_WHAT IS EXPECTED_: Carry on the passage below about civility and practical knowledge, starting right after its last sentence.

_READING TEXT_:
Nguyen Nhu Huy: As with Viet Le, I am also impressed with what both
key thinkers, Homi Bhabha and Dipesh Chakrabarty, expressed about
civility. Charkrabarty explains his conception of civility through citing
the example of the exchange of letters between Gandhi and Rabindranath
Tagore, who disagreed with Gandhi on a particular issue. Reading Gandhi’s
text in a newspaper, Tagore sent a respectful letter to Gandhi asking him,
“Dear Gandhi, may I ask you a question, that what was published in the
newspaper is really what you think?” Gandhi answered by another letter,
“Dear Mr. Tagore, I must confirm that what was published in the newspaper
is my real thinking on that issue.” Then Tagore sent another letter: “Dear
Gandhi, I must say that I do not agree with it, and I will publish a different opinion on it.”6 Of course, this example cited by Mr. Charkrabaty is about a sense of mutual respectfulness that to him is different from the concept of civilization. Civility is something as human beings we somehow possess without being educated. Homi Bhabha’s idea about civility is something that must be seen and conceptualized in comparison with barbarism and as something located in the our ability to connect with otherness. From my own perspective, a close, conclusive point was made by one of the Marchers at the end of the journey: “When you are told about a way called the Ho Chi Minh Trail, this is what we call a political moment; and in this moment, you are not innocent. Anybody who has not been told about the Trail is also not innocent. The Ho Chi Minh Trail exists in every one of us.”7

Here I would like to take time to propose my interpretation of the concept of civility as proposed by both Bhabha and Charkrabaty. I see the conception of civility, as they expressed it, not as an abstract idealism of morality, which sometimes can lead to political correctness, but a sort of high wisdom (prudential) that only reveals itself in action. The conception of civility here, as I understand it, has its source in the concept of phronesis (practical knowledge) as proposed by Aristotle, and is something opposite to theoretical knowledge. Practical knowledge is what lies outside the rational concept of knowledge. Aristotle considers phronesis to be “an ‘intellectual’ virtue and sees it not only as a capacity (dunamis), but as a determination of moral being which cannot exist without the totality of ethical virtue,”8 which in turn cannot exist without it. Practical knowledge is another kind of knowledge. Primarily, this meant that it is directed toward “the concrete situation.” Even Aristotle sees that “practicing this virtue means that one distinguishes what should be done from what should not; it is not simply practical shrewdness and general cleverness. The distinction between what should be done and what should not be done includes the distinction between the proper and the improper and thus presuppose a moral attitude, which it continues to develop.”9

To see civility relating to phronesis is to conceptualize it as something we
cannot have if we try to only theorize but not to enter reality. To see it this way is also to capture it in its endless and fullest interrelating movement in the realm of actions built by differently conflicted forces and networks; that is, to see it as a result of an activity of engagement with the world. And finally, to see civility in this way is also to distinguish it from the model of a moral scheme that tends to impose upon the other through education or through civilization’s process.

_EXERCISE DATA_:

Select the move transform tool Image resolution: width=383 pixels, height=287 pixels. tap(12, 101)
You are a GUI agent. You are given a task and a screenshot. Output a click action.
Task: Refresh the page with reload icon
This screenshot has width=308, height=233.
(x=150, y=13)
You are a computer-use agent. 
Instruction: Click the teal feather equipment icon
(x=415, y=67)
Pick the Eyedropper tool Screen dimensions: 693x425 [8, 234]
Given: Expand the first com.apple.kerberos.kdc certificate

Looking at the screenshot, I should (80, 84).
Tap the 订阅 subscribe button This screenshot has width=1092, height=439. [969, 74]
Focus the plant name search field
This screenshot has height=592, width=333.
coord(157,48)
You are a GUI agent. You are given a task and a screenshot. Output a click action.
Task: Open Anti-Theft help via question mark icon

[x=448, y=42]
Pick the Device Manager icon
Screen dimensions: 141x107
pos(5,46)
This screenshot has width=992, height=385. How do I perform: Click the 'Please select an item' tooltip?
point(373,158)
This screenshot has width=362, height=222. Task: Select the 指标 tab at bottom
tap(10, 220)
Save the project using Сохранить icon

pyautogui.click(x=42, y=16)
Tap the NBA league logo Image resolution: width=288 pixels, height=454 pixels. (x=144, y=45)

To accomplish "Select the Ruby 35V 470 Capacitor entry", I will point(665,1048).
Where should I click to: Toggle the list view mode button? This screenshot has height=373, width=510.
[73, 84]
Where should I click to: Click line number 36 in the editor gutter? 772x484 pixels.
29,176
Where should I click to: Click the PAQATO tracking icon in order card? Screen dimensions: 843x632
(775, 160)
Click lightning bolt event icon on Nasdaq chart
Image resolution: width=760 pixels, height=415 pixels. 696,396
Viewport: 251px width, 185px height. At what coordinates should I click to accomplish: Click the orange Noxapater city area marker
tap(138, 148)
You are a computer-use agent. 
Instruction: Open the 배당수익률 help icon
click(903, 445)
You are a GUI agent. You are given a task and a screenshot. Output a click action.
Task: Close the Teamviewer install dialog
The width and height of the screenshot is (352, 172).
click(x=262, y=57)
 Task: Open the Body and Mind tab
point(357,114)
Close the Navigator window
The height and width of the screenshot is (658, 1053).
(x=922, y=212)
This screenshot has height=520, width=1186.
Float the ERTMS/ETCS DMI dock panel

_ANSWER FOR THIS EXERCISE_:
Viet Le: Questions regarding theory and praxis remain ever relevant, and
they are issues that come to the fore in the art world. In the shadows of war and the global economic crisis, where is the “centre” of the (art) world? As noted, postcolonial theorists argue cultural centres form peripheries and are given a marginalized status. The centre cannot hold.11 Margin/centre conceptions are outdated; there are multiple centres, satellite peripheries. Western cultural hegemony in the art world (exemplified by the European biennials) is challenged by the surge of Asia Pacific region biennials and triennials.12 This rise marks shifts in culture and capital.13 Asia will have to “take up the slack” for economic downturns, noted the 2008 World Economic Forum on East Asia.14

On the “rhizomatic” map traced by the Ho Chi Minh Trail Project, there is
no centre. Perhaps this map also functions as a mirror. For psychoanalytic
theorist Jacques Lacan, the mirror stage is a crucial stage in establishing the formation of the ego, of distinguishing the imaginary from the real. But
what is real and what is fantasy in the imagination?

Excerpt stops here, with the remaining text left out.